I'm a student of financial engineering and am very new to all of this stuff. Now, I'm trying to make an "example of a beginners exercise", but alas, I don't have any clue on how to solve or even on how to begin this one. The exercise goes like this:
Suppose you have a PPPN where the invester recieves at maturity date $80 \%$ of his investment plus a premium, defined by: \begin{equation} p \cdot N/S_0 \cdot (S_T - S_0)^{+}, \end{equation} where $(S_T - S_0)^{+} = \max(S_T - S_0,0)$ is the positive stock return over the period $[0,T]$ ($t=T$ is the time to the Maturity date), an investment $N$ and where $p$ is the participation rate. Now, set $p$ such that the product is attractive for investors and you have a certain margin.
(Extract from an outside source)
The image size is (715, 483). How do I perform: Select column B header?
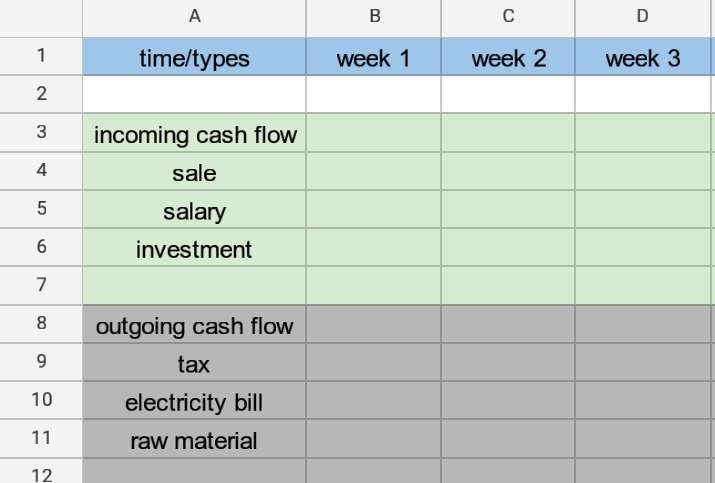click(374, 16)
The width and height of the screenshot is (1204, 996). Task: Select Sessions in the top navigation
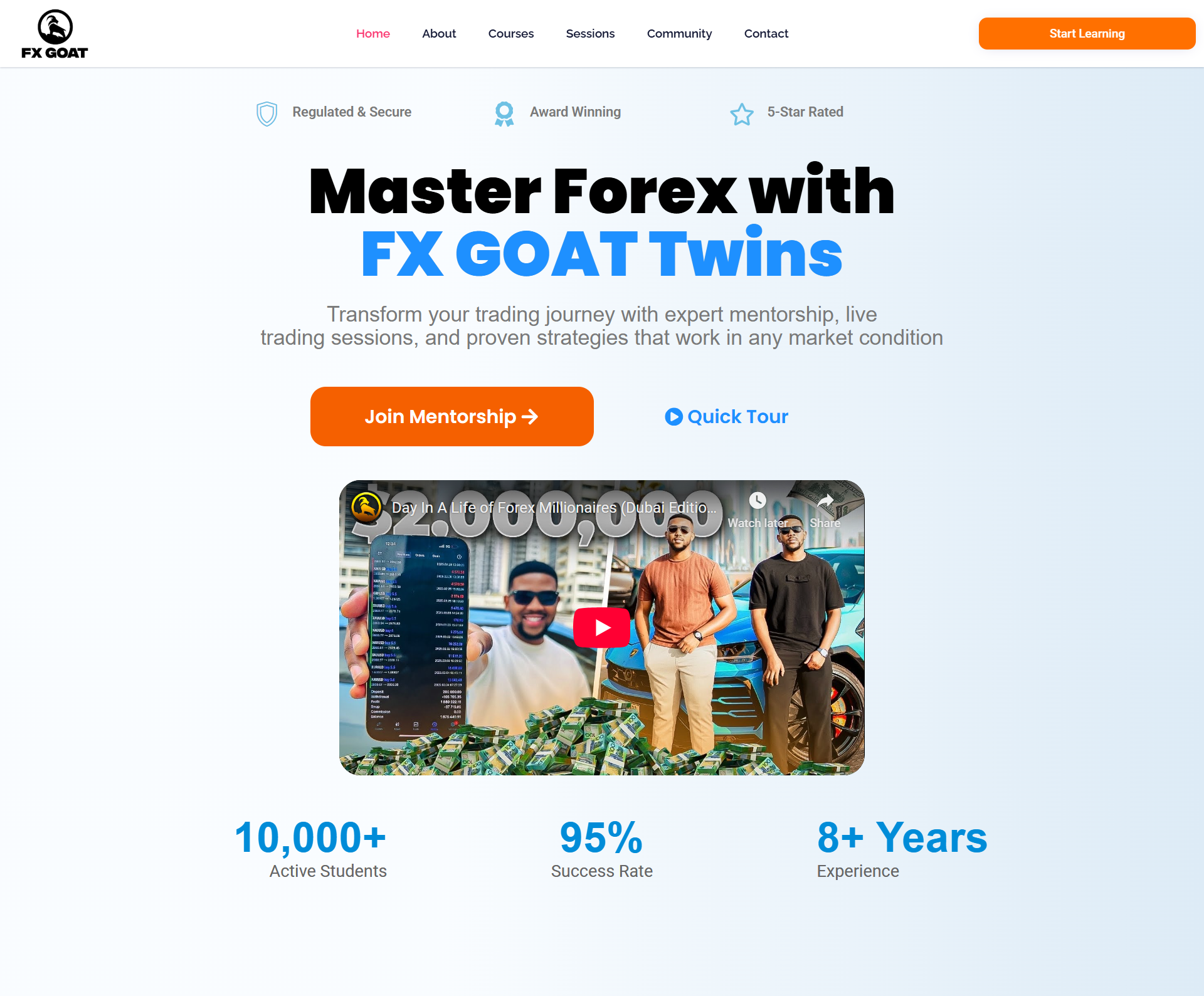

In order for this exercise to get more real, I've chosen a stock at random, say Facebook, and assumed a maturity date of 13/12/2016. Here is the information of the stock found today, credits to yahoo finance:
I thought it would be wise to choose $N= S_0= 102.12$, so that the equation of the premium simplifies to:
\begin{equation} p \cdot (S_T-102.12)^{+}. \end{equation}
Unfortunately, that's where my insights end. I don't have any clue on how to make further progress on this problem. Personally, I would just set $p =100 \%$, so you get the maximum possible return, but that can't be right. Any ideas/pointers/solutions?